***** EXTRACTED ENTRIES *****

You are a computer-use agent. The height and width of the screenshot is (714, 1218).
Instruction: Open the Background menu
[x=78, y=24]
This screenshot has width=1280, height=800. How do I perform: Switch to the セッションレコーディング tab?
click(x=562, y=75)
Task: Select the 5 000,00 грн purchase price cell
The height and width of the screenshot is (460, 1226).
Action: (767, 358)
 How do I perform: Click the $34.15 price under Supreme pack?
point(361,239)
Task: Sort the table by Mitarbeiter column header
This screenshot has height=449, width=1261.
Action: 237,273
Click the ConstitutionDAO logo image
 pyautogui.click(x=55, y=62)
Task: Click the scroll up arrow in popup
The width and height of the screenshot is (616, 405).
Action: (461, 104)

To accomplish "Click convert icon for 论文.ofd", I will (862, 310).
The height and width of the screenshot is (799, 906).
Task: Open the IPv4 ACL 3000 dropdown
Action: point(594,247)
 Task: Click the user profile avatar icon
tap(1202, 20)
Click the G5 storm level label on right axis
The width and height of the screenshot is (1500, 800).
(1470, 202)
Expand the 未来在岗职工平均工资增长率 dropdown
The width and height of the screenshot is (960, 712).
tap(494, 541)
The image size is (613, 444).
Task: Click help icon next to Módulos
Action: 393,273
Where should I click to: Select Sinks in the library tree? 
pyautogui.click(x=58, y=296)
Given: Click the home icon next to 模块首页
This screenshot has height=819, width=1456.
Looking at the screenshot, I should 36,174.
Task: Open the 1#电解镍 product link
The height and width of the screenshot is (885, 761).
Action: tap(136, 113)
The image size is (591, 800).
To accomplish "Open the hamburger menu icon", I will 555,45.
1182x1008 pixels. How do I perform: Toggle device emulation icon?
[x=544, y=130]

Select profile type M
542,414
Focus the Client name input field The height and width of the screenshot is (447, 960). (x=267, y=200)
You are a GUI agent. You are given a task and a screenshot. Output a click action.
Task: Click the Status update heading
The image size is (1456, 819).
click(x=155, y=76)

*****

REQUIRED ACTION –
From the data above, copy out every line with the string "agent" in it.

RESPONSE TO THE TASK –
You are a computer-use agent. The height and width of the screenshot is (714, 1218).
You are a GUI agent. You are given a task and a screenshot. Output a click action.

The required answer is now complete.